Jane Harbison is a Premium member with Business Chicks who has built her business on teaching girls creativity after switching careers at 40…
Tell us a little bit about you and your career so far?
I am a country girl. I was very fortunate to grow up near Texas Queensland and my family is still based on our property there. Growing up near a small rural town of 900 people was a constant source of inspiration, resilience and confidence building.
For 20 years, I was a commercial accountant. At 40, I changed from an accountant to a creative and I haven’t looked back. It was probably a space I should have always played in, but when I was young I wasn’t confident there was a career in creativity so I did what was safe at the time.
I don’t want kids to wait until they are 40 to discover what they love. I want our next generation not to be confined by predetermined norms of success established by the generations before them. Rather, I want them to open their mind to discovering what they are good at and who they want to be from an early age and really trust that.

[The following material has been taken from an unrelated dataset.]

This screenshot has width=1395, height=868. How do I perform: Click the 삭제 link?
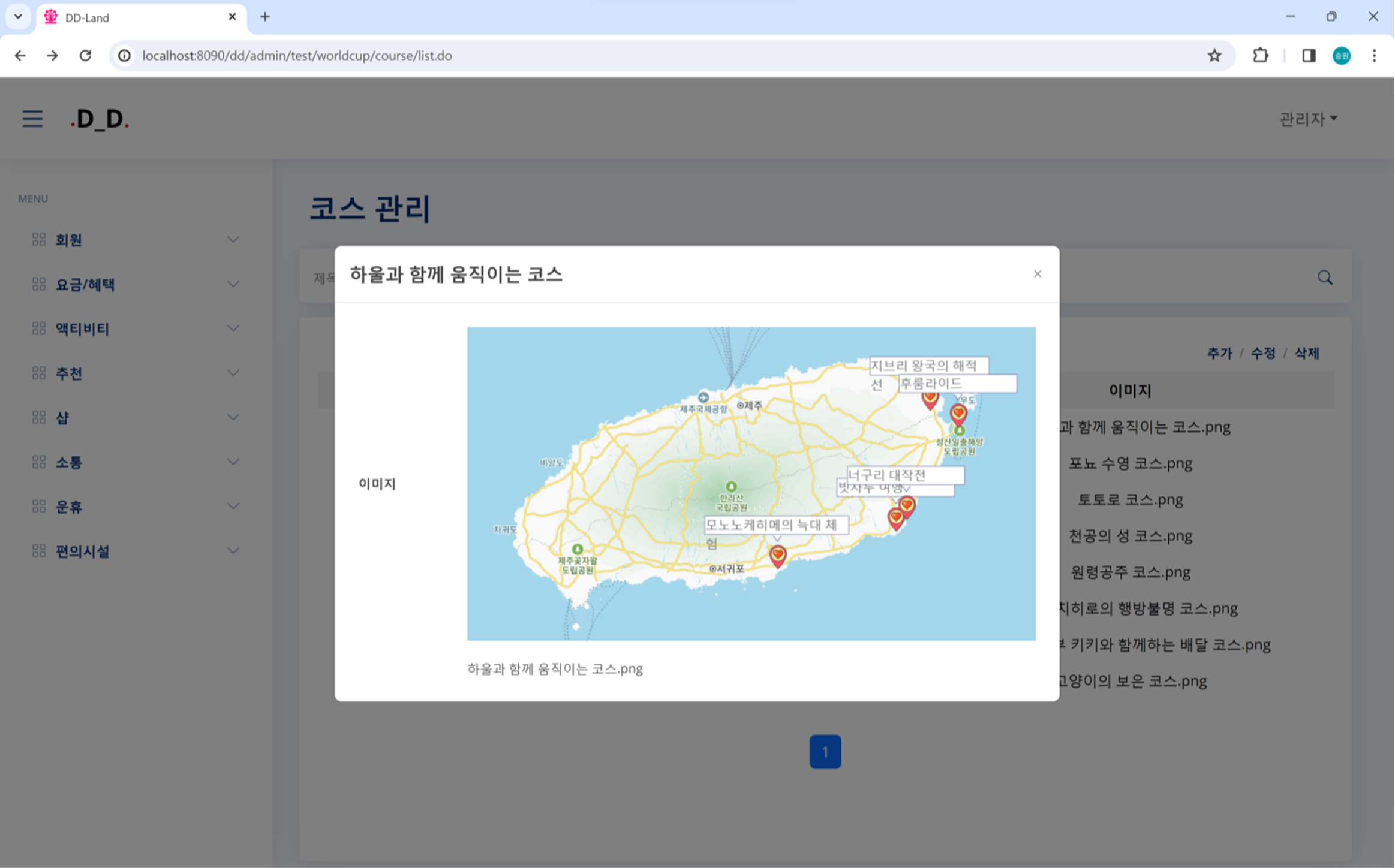coord(1307,353)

You’re founder of Dreaming Big For Little Girls (DBFLG) – how did it come to fruition?
DBFLG started out as a children’s stationery business. I wanted to create products that facilitated creativity in our children – notebooks, cards etc. Unfortunately, I still have a lot of it in my garage. I still love what I created but mismatched the design and age range so I moved from products to services.
For two years we did face-to-face workshops from my home and soon after created a five day online challenge. While they were unique and the feedback continually blew my mind, the format wasn’t financially sustainable, scalable or getting the reach I needed.
I have been involved in the governance of independent schools for over 15 years, so as a result the third evolution of DBFLG has begun and I will teach teachers on creativity.
The company has a big focus on girls following creative and curious lives. How do you help nurture that in action?
We teach a five step creative process – saturate, percolate, create, celebrate and rejuvenate. At the end of the challenge we have a collection of black and white abstract art and they explain their thinking behind their work, which bridges that gap between creativity and critical thinking.
This pieces come from a recent participant in our five day challenge, Xiana.
Xiana’s mum, Kelly, spoke about her transformation:
“I’ve watched her resilience grow with each challenge. Sometimes she really struggled to come up with an idea for a challenge and this stressed her out. It would have been much easier for her to give up. Instead she persevered and became well acquainted with an effective process that allows her to engage her creativity where and whenever she needs.”
You launched your business in 2013. What is one challenge you have faced and how have you overcome it.
What my offering was, to whom it is best served and loving it so I could sustain it. That is more than one I know! But it is all linked. This is my mantra. As well as teaching it I consciously live it.
If you love what you do, you will stick with it.
If you stick with it, you will get good at it.
If you get good at it, you will be rewarded handsomely for it.
We would love to know – what are you excited for in the upcoming year?
Talking with educators about the five step creative process – whether it’s in schools, podcasts, webinars and seminars.
The future is uncertain. Despite this, I am hopeful about the future and most creatives are hopeful about it. This is because they are confident they can navigate the uncertainty of it. I have faith in our ability to solve problems. In fact, I believe the only thing that is going to solve these problems is our creativity and our preparedness to trust it.